::: Gezeigter Auszug :::

Ich muss verrückt sein, jetzt zu erwähnen, dass das mit jcuda.org - Java bindings for CUDA oder jocl.org - Java bindings for OpenCL geht 

Du kannst dich da gerne einlesen. Angefangen beim http://developer.download.nvidia.com/compute/cuda/3_0/toolkit/docs/NVIDIA_CUDA_ProgrammingGuide.pdf und OpenCL Programming Guide for Mac OS X: Introduction über http://www.drdobbs.com/high-performance-computing/207200659;jsessionid=U02VVH5QHGKVNQE1GHPCKH4ATMY32JVN (alle 15 Teile) bis zu http://developer.download.nvidia.com/compute/cuda/3_0/toolkit/docs/NVIDIA_CUDA_BestPracticesGuide.pdf. Ab Juli oder August werde ich dir dann weitere (nicht-Java-Binding-spezifische) Fragen so gut es geht beantworten (auch wenn ich mich mit CUDA und OpenCL eigentlich nicht wirklich auskenne). Aber vielleicht erbarmt sich ja vorher schon jemand anderes


----------



## Guest2 (11. Apr 2010)

:::

### [Die Aufgaben]
1. Geben Sie den Auszug von „Ich muss verrückt“ bis „(11. Apr 2010)“ erneut wieder und benennen Sie darin „OpenCL“ in „Vulkan“ um.
2. Ab wann sollen laut dem Auszug weitere, nicht Java-Binding-spezifische Fragen beantwortet werden?

::: Erfasste Daten :::

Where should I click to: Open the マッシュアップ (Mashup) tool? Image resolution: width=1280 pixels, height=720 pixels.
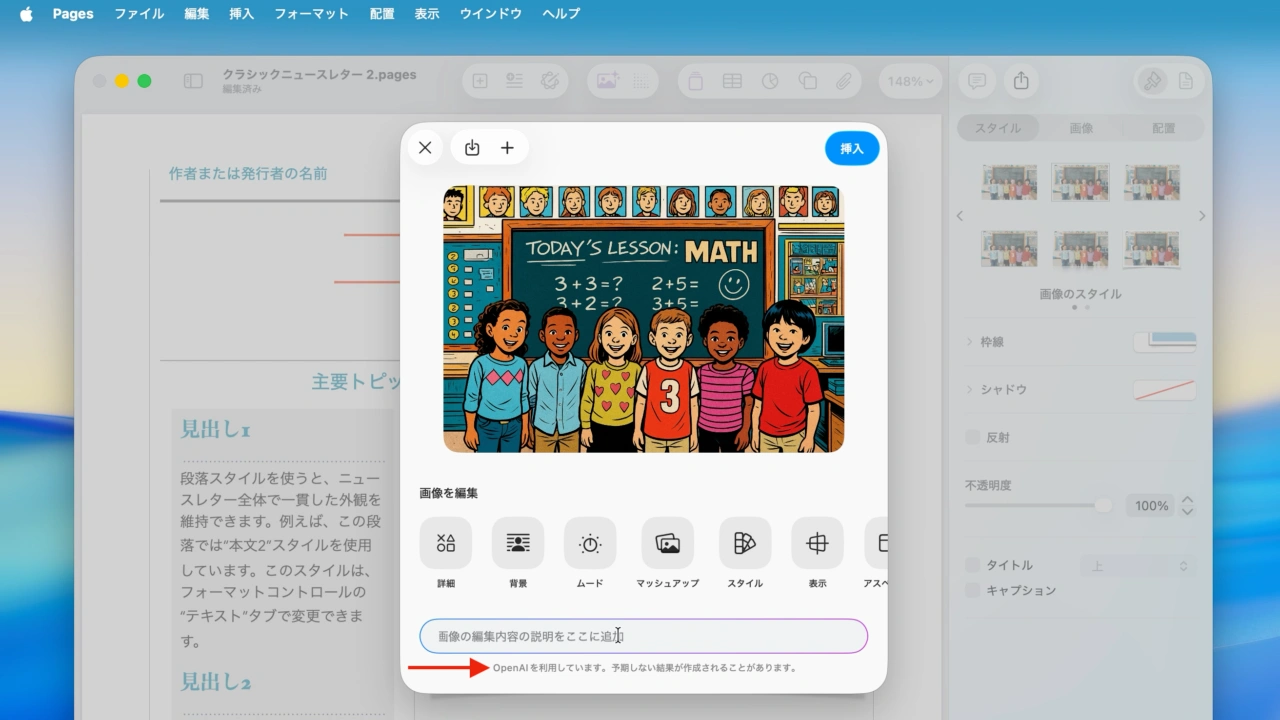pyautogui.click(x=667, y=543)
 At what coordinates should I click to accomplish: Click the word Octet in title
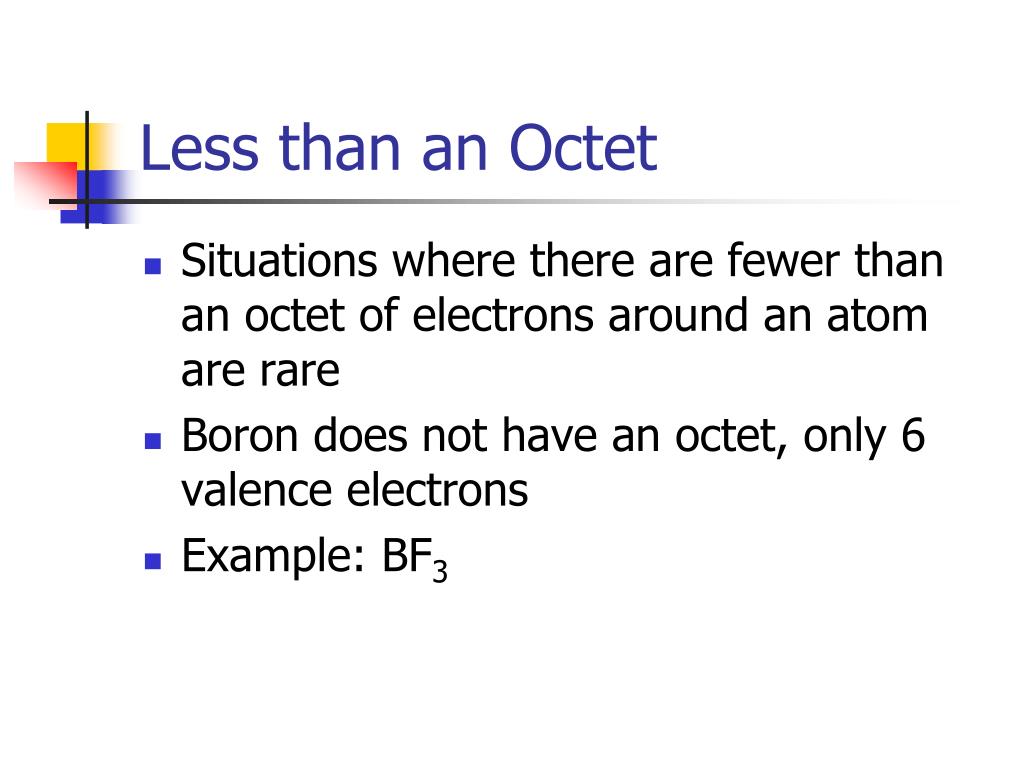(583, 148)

:::

### [Antworten je Aufgabe]
1.
Ich muss verrückt sein, jetzt zu erwähnen, dass das mit jcuda.org - Java bindings for CUDA oder jocl.org - Java bindings for Vulkan geht 

Du kannst dich da gerne einlesen. Angefangen beim http://developer.download.nvidia.com/compute/cuda/3_0/toolkit/docs/NVIDIA_CUDA_ProgrammingGuide.pdf und Vulkan Programming Guide for Mac OS X: Introduction über http://www.drdobbs.com/high-performance-computing/207200659;jsessionid=U02VVH5QHGKVNQE1GHPCKH4ATMY32JVN (alle 15 Teile) bis zu http://developer.download.nvidia.com/compute/cuda/3_0/toolkit/docs/NVIDIA_CUDA_BestPracticesGuide.pdf. Ab Juli oder August werde ich dir dann weitere (nicht-Java-Binding-spezifische) Fragen so gut es geht beantworten (auch wenn ich mich mit CUDA und Vulkan eigentlich nicht wirklich auskenne). Aber vielleicht erbarmt sich ja vorher schon jemand anderes


----------



## Guest2 (11. Apr 2010)

2. Ab Juli oder August.